From The Archives: Land and Love

originally written 1/11/12
Driving home a couple days ago was so pretty…it was so clear that I could see the mountains all the way past brush. The grasslands in the foreground were goldenrod with a slight greenish tint. Then there was the river, with it’s cottonwood bark standing a deep charcoal, the tips of the branches showing a soft green cloud surrounding it. The hills in the background were the same goldenrod as the foreground, but with the undertone of the warm red soil that the bluffs are comprised of. The hills are rolling, so that the view never stays the same, but at the same time never changes. It ripples as you pass, almost like a sea of the land and grass. Its frozen in its movents, only visible in the movent of the wind or the travel of a car. Behind you, the mountains rise like a fortress, forboding to those who don’t know them, but opening to welcome those who call her home. In between these lies the Front Range. Open range gives way to neat crop circles, giving way to smaller hobby farms, and finally feeding into the towns that lead to a metropolis.  Men are rushing around, building, tearing down, doing something. But the land, the real land, never changes. Sure, the surface gets scratched and slightly rearranged, but the land, the real land, it’s still there. No matter how man tries to bend it to his will, he can never change it entirely. Massive, yet unbelievalbly beautiful. Delicate, yet unmoveable.  Bending to the change of the seasons, yet resisting the intrusions on it’s surface.

There is something about land that is so precious. It is a glimpse of eden, which in turn, is a glimpse of heaven. I really agree with the quote from C.S. lewis in the book the last battle the unicorn says when he sees the real narnia, “I am from here. The reason that we loved the old Narnia so much is that it sometimes looked like this.” There really is something about God’s creation that brings us closer to Him. It is a call to home. The place we came from, and are returning here. We are just on loan here. We long for our real home. Some of us look and look, missing what is right before our eyes. Others of us don’t know what we are looking for. Others look and look and can’t see what is right in front of them. But those of us who can look at the world and see God’s hand in it, there is something special in it. It’s an intangible something in the lift of the wind, the sparkle of a stream, the swish of the wind in the dry august grass.
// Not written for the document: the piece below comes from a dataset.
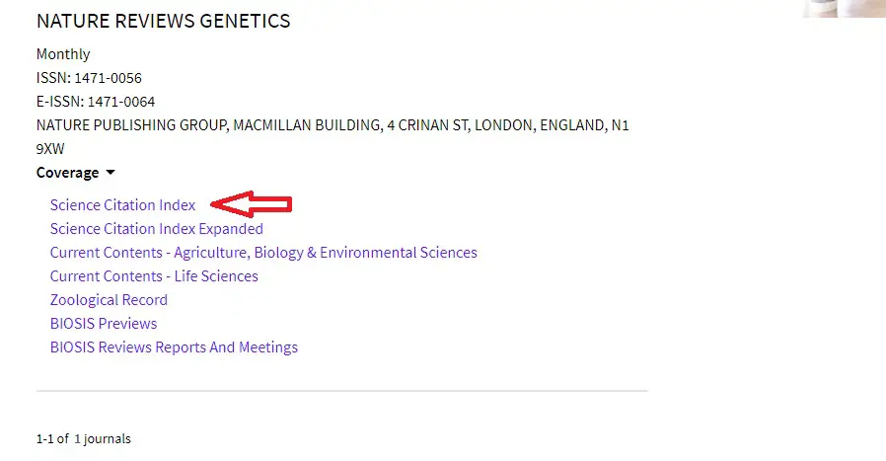886x461 pixels.
Task: Select the NATURE REVIEWS GENETICS journal title
Action: click(164, 21)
It pulls us closer to God, the little reminders that we are here for a purpose. To bring something to this world that fills it with a spark that couldn’t occur without a piece of HIM. The solid world is ringing with His Name, to those who have ears to hear and eyes to see.  But just as a fingerprint is not the person, His work is not HIM. He entrusted us with a piece of Himself-spread throughout the world.
He is so massive. One human would be overwhelmed by a glimpse of Him. So he spread Himself out, gave each human a unique view of Himself. Each was designed to have loves and desires that pull them uniquely to the Creator through the part of Him that is ingrained into them. But together, we can pull together a picture of who God is, in His hugeness. No one will ever see Him exactly the same, but the basics will always be the same. It’s the little things that we differ on in who we see God to be. How he speaks to us. The way he brings each of us to Him. Exactly how we define the ‘gray’ areas in our lives-the areas that could be wrong or right, depending on the person and their experiences.
And this is God. Wanting to love us all and be loved by us. Isn’t that an awesome thought? That the Creator of the universe, and the mastermind of the molecular structure of our bodies, would wait for us. And not just wait, but actively pursue us in ways that don’t overwhelm us.

            “And this is love, that a man lay down his life for a friend.”